Feature request -- IP address blocklist

[rkershenbaum]

I may be the only one in the world who needs this, but:

When my router reboots, or the cron job runs with "changesever", I sometimes lose access to my IPTV streams. Apparently, the IPTV provider is blocking several PIA server IP addresses within the region I'm using. I can fix it by running the script manually with "changeserver", so that it selects a different PIA server within the same region.

However, it would be nice if the script would accept a blocklist of specific server IP addresses to bypass, perhaps in the json file.

Or...is there a way to accomplish this with the existing script?

[FingerlessGlov3s]

Interesting idea but PIA's API doesn't give you a big list of servers to connect too they give you "the best" server to connect too, at that point in time for each region. It can return the same servers concurrent requests.

I feel a better way to resolve your problem would be to create your own script that pings or curls a URL that you need to work then ask my script to change server. This would also remove the problem of needing to update a blacklisted IPs as well. You can either delete the /tmp/wg{instancenumber}_router file which will then get my script to do a changeserver, or call changeserver directly to the script.

You could run the script on a server or directly on the firewall if coded correctly.

[rkershenbaum]

Thanks for the quick reply! My coding skills are pretty rusty, but I may give that a shot.

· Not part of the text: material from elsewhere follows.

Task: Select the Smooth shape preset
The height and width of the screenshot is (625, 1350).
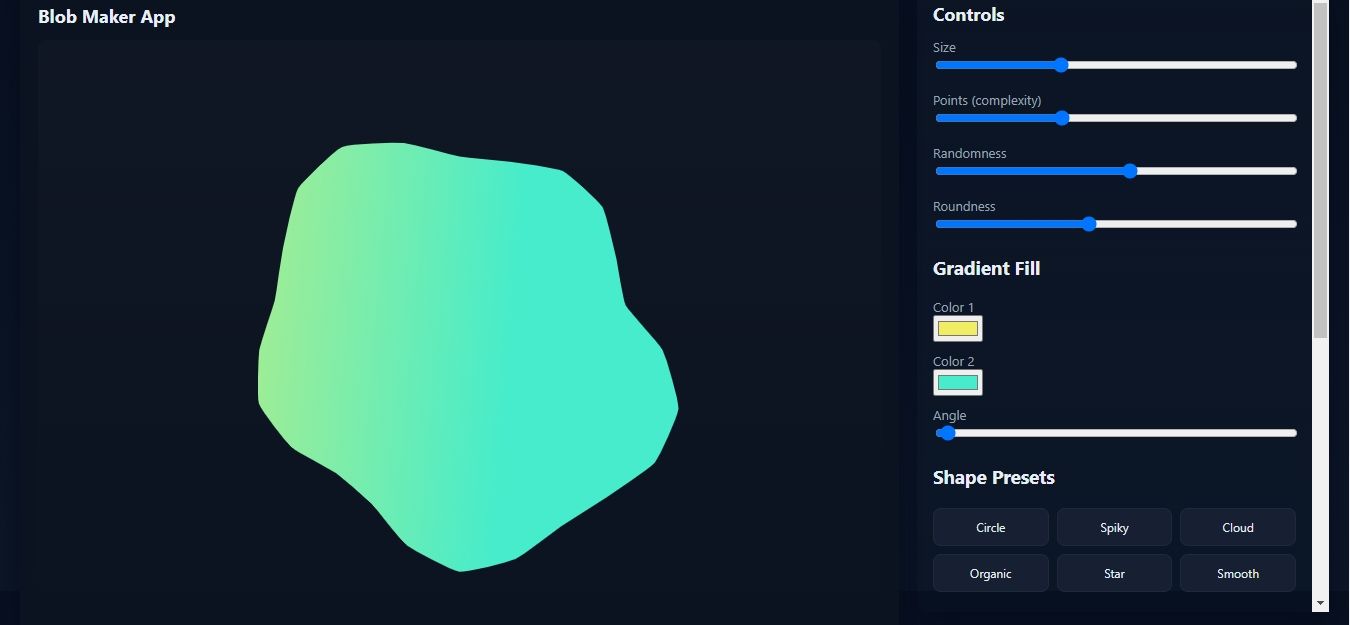Action: [1237, 573]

(Or, if someone reading this feels energetic, and would prepare a sample script, that would be great.)

[EeroV]

well. please give ip list that are not working? simple solution is run script from cron. Eero su 4. helmik. 2024 klo 17.07 Richard Kershenbaum ***@***.***) kirjoitti:

…

I may be the only one in the world who needs this, but: When my router reboots, or the cron job runs with "changesever", I sometimes lose access to my IPTV streams. Apparently, the IPTV provider is blocking several PIA server IP addresses within the region I'm using. I can fix it by running the script manually with "changeserver", so that it selects a different PIA server within the same region. However, it would be nice if the script would accept a blocklist of specific server IP addresses to bypass, perhaps in the json file. Or...is there a way to accomplish this with the existing script? — Reply to this email directly, view it on GitHub <#56>, or unsubscribe <https://github.com/notifications/unsubscribe-auth/AC23RN6E7PPIGDHTE6VPTGTYR6P4TAVCNFSM6AAAAABCY5XRK6VHI2DSMVQWIX3LMV43ASLTON2WKOZSGEYTOMJUGM2TGNY> . You are receiving this because you are subscribed to this thread.Message ID: ***@***.***>

[rkershenbaum]

These are some of the IPs that aren't working with my IPTV provider:

212.102.52.2
212.102.52.6
212.102.53.86
212.102.53.83

Probably anything in the 212.102.x.x range. The ones in the 138.199.30.x range seem to work.

[bedub1]

Bing Copilot wrote this for me. No idea if it'll work.

import requests
import subprocess
import time

def check_google_url():
    url = "https://www.google.com"
    while True:
        try:
            response = requests.get(url)
            if response.status_code == 200:
                print("Google is accessible (200 OK). Exiting loop.")
                break
            else:
                print(f"Received status code {response.status_code}. Retrying...")
        except requests.ConnectionError:
            print("Connection error. Retrying...")

def run_command():
    command = "/conf/PIAWireguard.py --debug --changeserver instancename"
    subprocess.run(command, shell=True)
    print("Command executed. Waiting for 30 seconds...")

if __name__ == "__main__":
    while True:
        check_google_url()
        run_command()
        time.sleep(30)

[rkershenbaum]

Wow, thanks, bedub1! That looks like what I need. I'll give it a try later today and report back.

[rkershenbaum]

Ok...thinking about this... If I run this script on the Opnsense router, it would need it to send the http request out on a specific Wireguard tunnel in order to test if the url works thru that tunnel. Maybe that could be done with a firewall rule. Short of that , I guess the request would go out on the normal WAN interface.

And if I ran it on a client machine, it wouldn't have access to the PIAWireguard script, in order to issue the "changeserver".

[FingerlessGlov3s]

Yeah you'd need a firewall rule or add a static route to the destination network to use the PIA gateway.

If the IPTV is using their own ASN, you can probably just add the main IP range as static route.

[rkershenbaum]

I'm probably getting in a bit over my head here. Can someone describe how to create a firewall rule to route only the request from this script through a specific gateway (without affecting anything else)?